Putin, who was inaugurated for a third term this past Monday, sent his regards to his Belarusian counterpart Alexander Lukashenko, praising his leadership and relations between both states.
“I am convinced that a long tradition of friendship, good neighborliness and mutual support, focus on the development of closer integration ties within the CIS will continue to strengthen the Belarusian-Russian alliance, effective solution to the socio-economic problems based on democratic principles, human rights and freedoms,” Putin said.
Putin sent additional congratulatory messages to the heads of states of other former Soviet republics. “The allied relations and partnership between Armenia and Russia is characterized by old traditions of friendship and trust, close brotherly ties and deep respect for the veterans. The current generation is making a worthy contribution to the reinforcement of effective inter-state cooperation,” Putin said.
Putin inaugurated the nationwide Victory Day festivities on Tuesday, when he a laid a wreath at the Tomb of the Unknown Soldier, located by the Kremlin. Parade rehearsals were conducted over night, between the laying of the wreath and the parade at 10am Moscow time on Wednesday.
That morning the ceremony commenced with the traditional goosestep of eight soldiers in dark blue and red dress uniforms. One soldier carried the flag of the Russian Federation while another carried the Victory Banner — the red Soviet flag with a grey hammer and sickle that was raised over the German Reichstag building.

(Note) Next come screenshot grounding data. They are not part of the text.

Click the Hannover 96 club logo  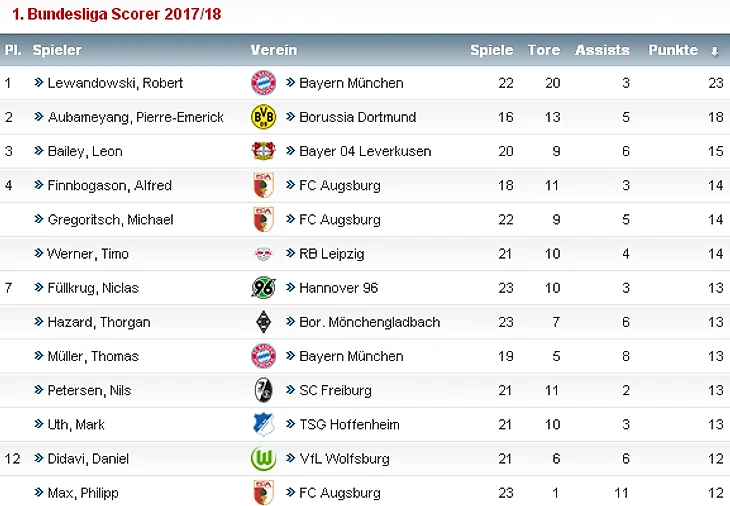coord(262,288)
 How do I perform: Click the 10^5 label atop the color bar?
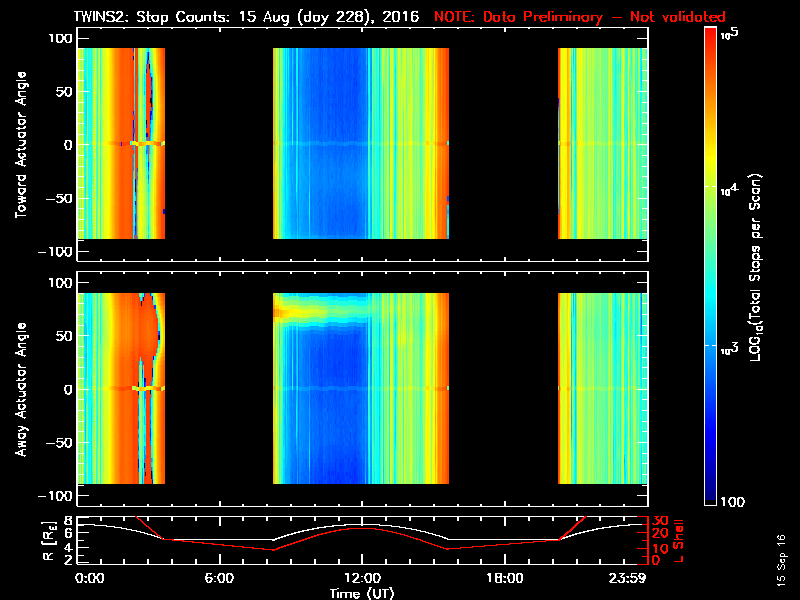tap(729, 35)
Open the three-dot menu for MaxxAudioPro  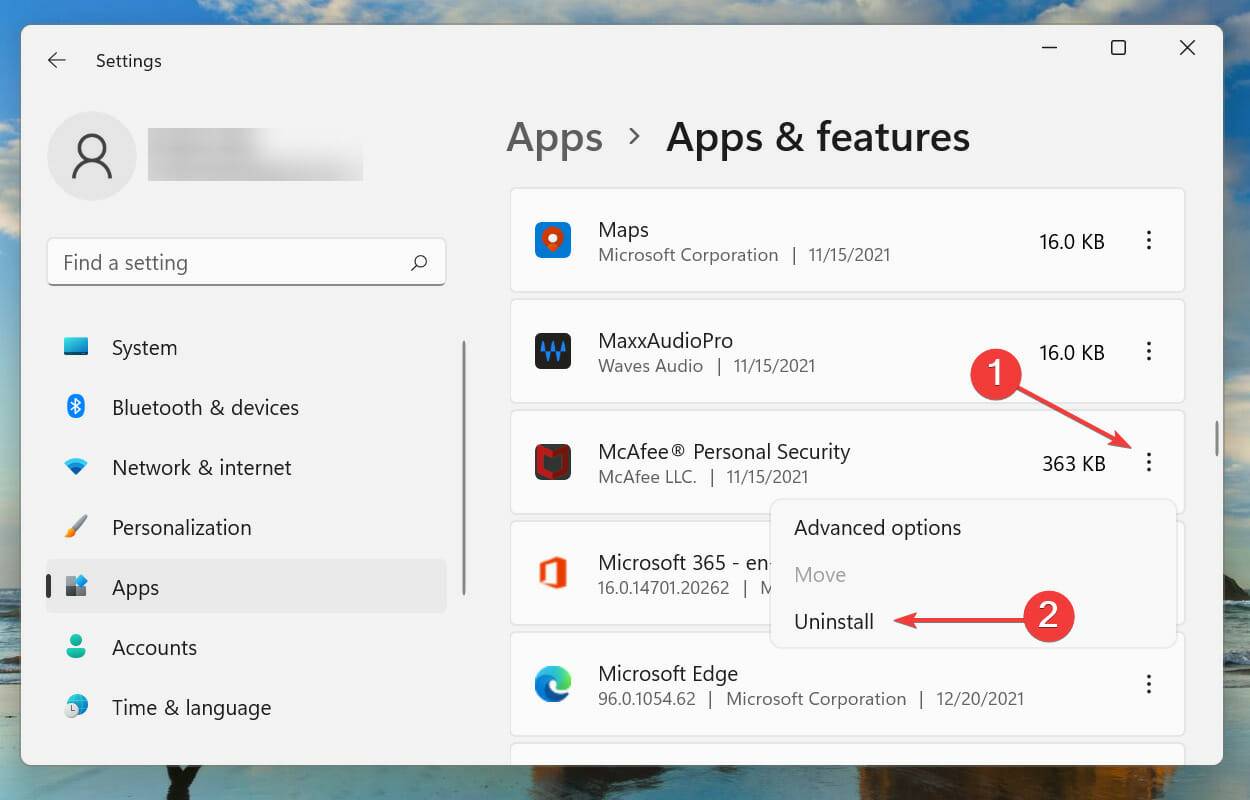coord(1149,351)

The Minister of Defense Anatoly Serdyukov rode down in motorcade and was officially saluted by a Russian general. Serdyukov and the general drove along the row of troops and formally addressed the various branches of the Russian armed forces.
Serdyukov officially handed over the ceremony to Putin, who then gave a speech stating that Russia will stand up for itself and defend its position in international affairs.
“Russia consistently conducts its policy for strengthening security in the world, and we have the great moral right to fundamentally and insistently stand up for our position,” Putin said. “Your courage and ability to love and defend your homeland will never recede into the past and will remain the hallmark of morals, patriotism and sense of civic duty in the eyes of the younger generation.”
Present at the ceremonies were an array of Soviet veterans and former world leaders including former Soviet General-Secretary Mikhail Gorbachev.
Following Putin’s speech, the parade commenced with the playing of the Russian national anthem, which uses the same music as the anthem of the Soviet Union.
Units marching included: Russian Ground Forces, Russian Air Force, Russian Navy, Russian Naval Infantry, Russian Airborne Troops, Strategic Missile Troops (for a second year in a row), Russian Aerospace Defense Forces, the Federal Security Service (FSB, formerly the KGB), Internal Troops of the Ministry of Internal Affairs, and units from the Ministry of Emergency Situations.
All the marching troops saluted in the direction of Putin, former Russian President Dmitry Medvedev, Serdyukov, and Russian military brass.
The parade echoed images of the Cold War, as Russian T-90 tanks, MSTA-S howitzer SP mounts, armored reconnaissance “Tiger” GAZ-233 014 vehicles, Buk-2M2 self-propelled missile systems, S-400 surface-to-air missile system transporters, and Topol-M ground missile complex launchers mounted with intercontinental ballistic missiles (ICBMs) followed the marching troops down Red Square.
The parading vehicles could be seen with red stars along their side. Mi-8 helicopters carrying suspended military flags also flew overhead at the close of the parade. A full video of the Victory Day parade can be see here.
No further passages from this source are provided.